[BEGIN]

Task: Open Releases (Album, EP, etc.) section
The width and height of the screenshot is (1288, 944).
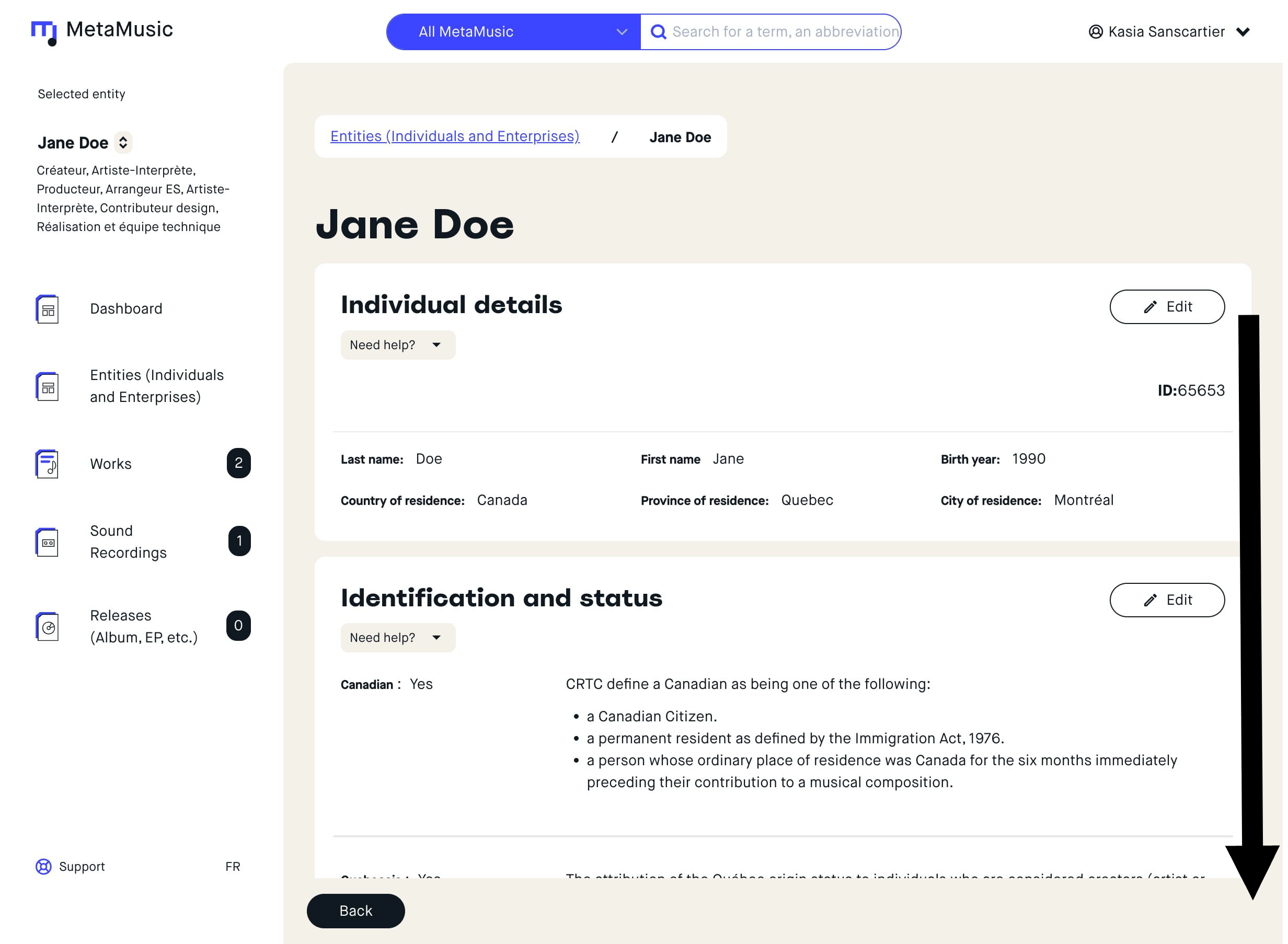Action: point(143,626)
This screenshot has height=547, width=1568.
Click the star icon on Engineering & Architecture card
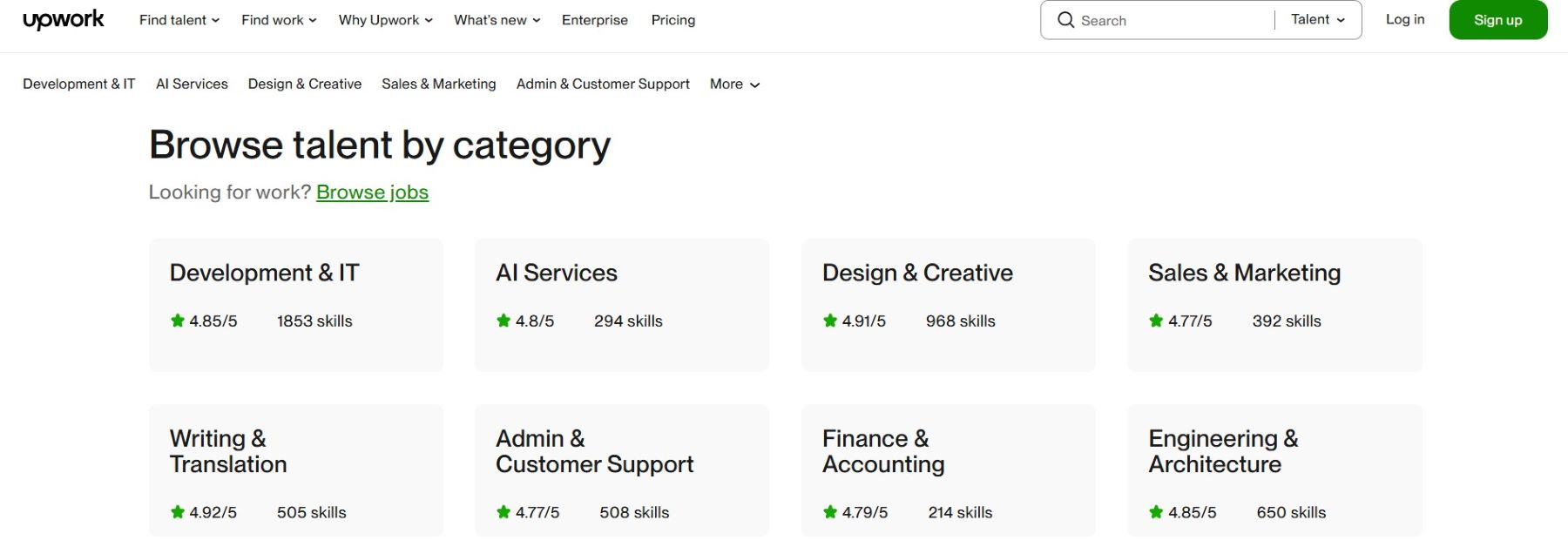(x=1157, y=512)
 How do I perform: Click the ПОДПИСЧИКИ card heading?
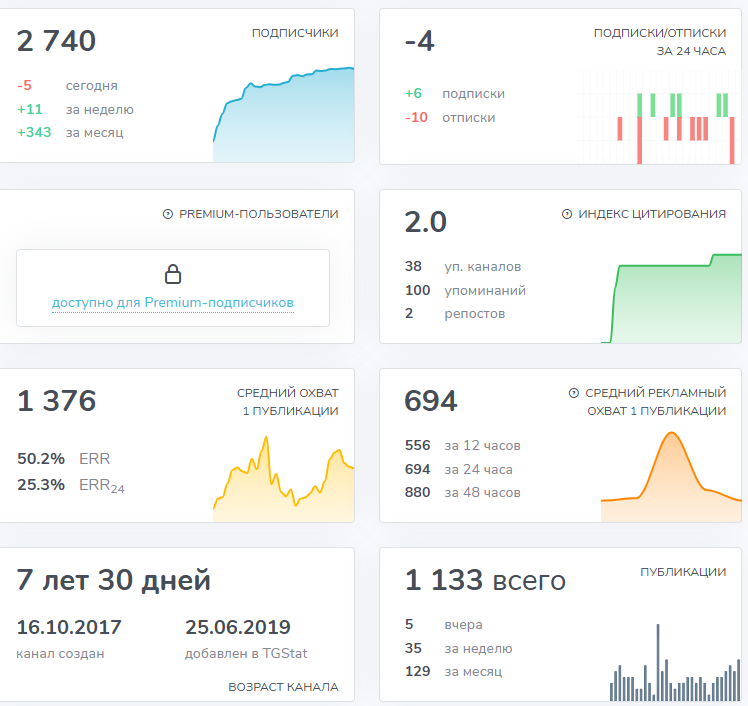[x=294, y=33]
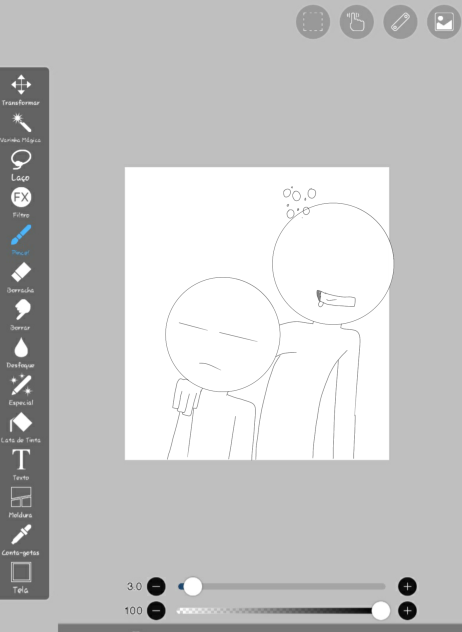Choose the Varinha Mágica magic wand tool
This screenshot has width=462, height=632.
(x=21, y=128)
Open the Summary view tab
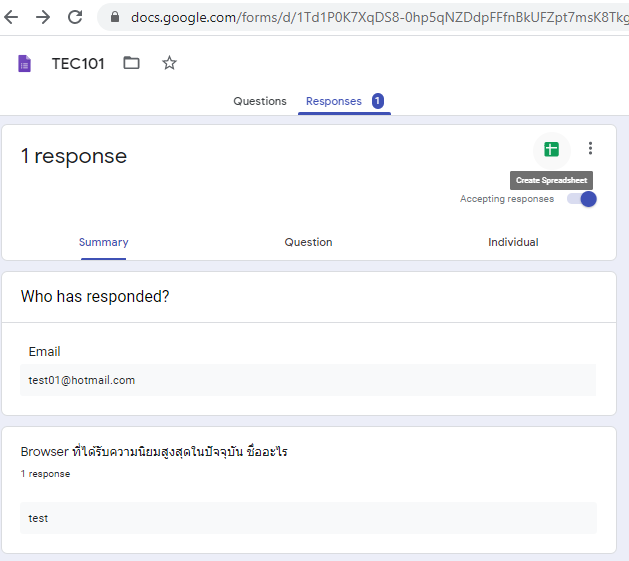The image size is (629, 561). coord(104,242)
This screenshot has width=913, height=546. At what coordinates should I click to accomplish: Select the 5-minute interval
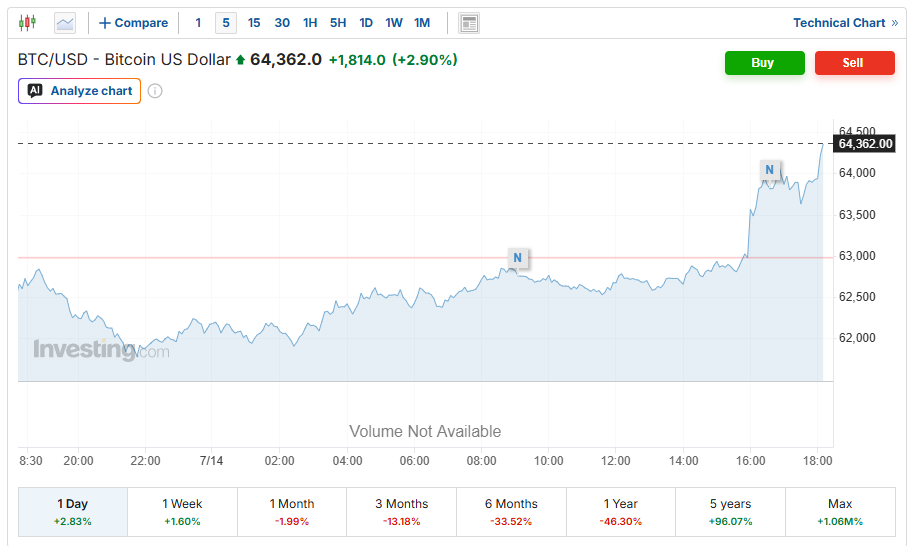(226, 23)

[END]
[BEGIN]

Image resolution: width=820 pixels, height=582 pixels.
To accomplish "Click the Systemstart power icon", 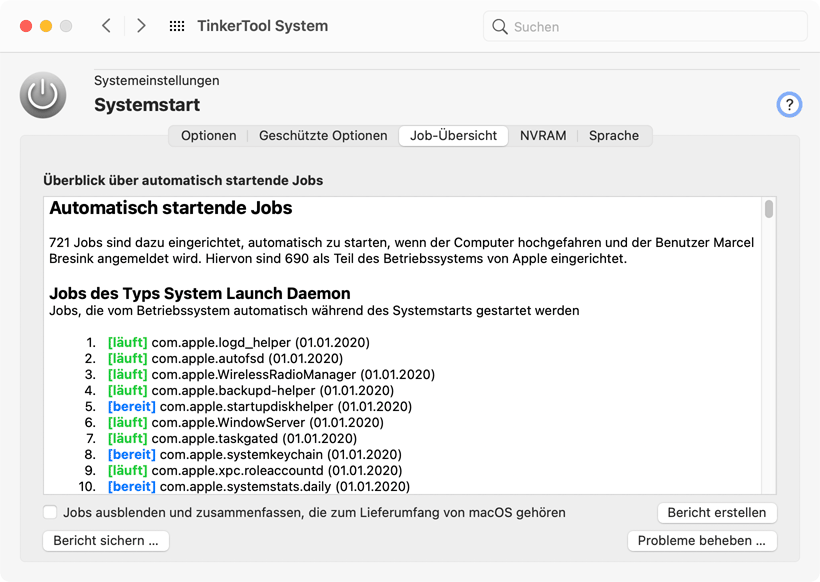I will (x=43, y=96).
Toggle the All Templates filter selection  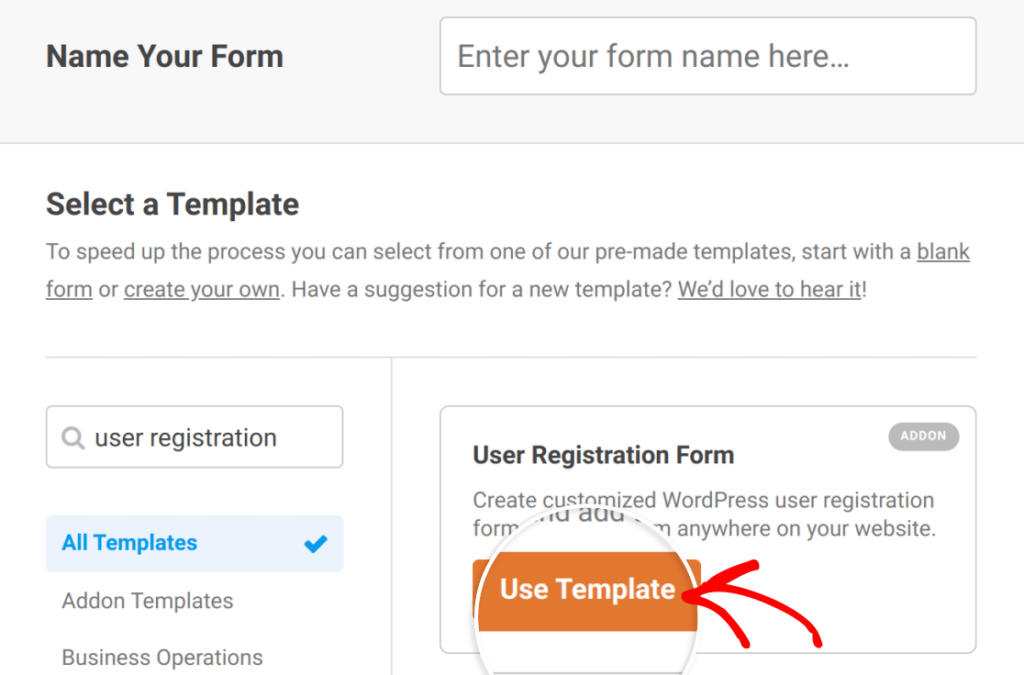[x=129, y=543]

[END]
[BEGIN]

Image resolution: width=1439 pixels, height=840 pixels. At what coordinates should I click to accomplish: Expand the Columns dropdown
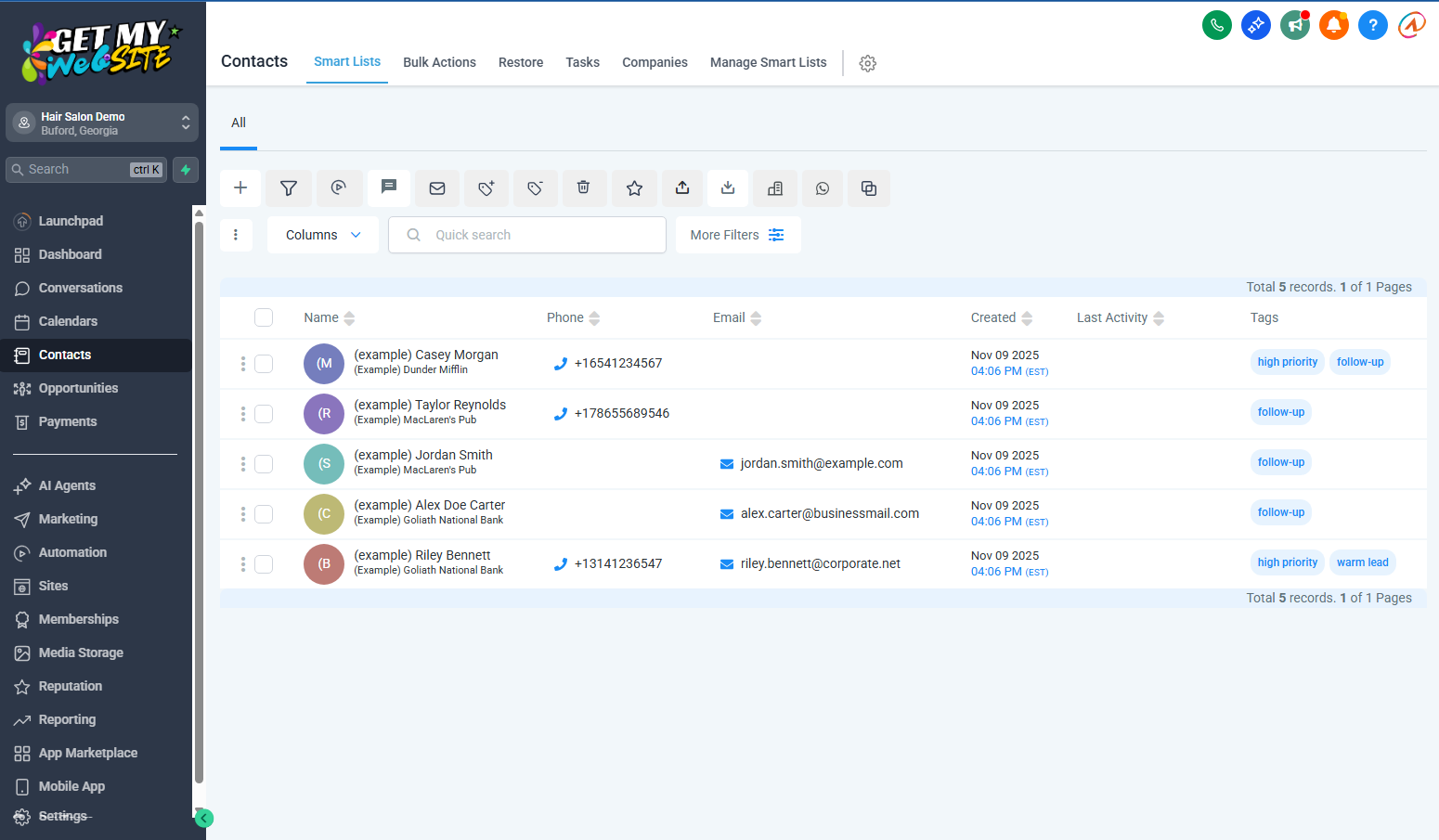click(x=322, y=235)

[END]

Short exercise: Pick out each line of the data that contains the string "resolution", matching its case exactly, and copy those lines.

Written response:
Image resolution: width=820 pixels, height=582 pixels.
Image resolution: width=1439 pixels, height=840 pixels. At what coordinates should I click to accomplish: Expand the Columns dropdown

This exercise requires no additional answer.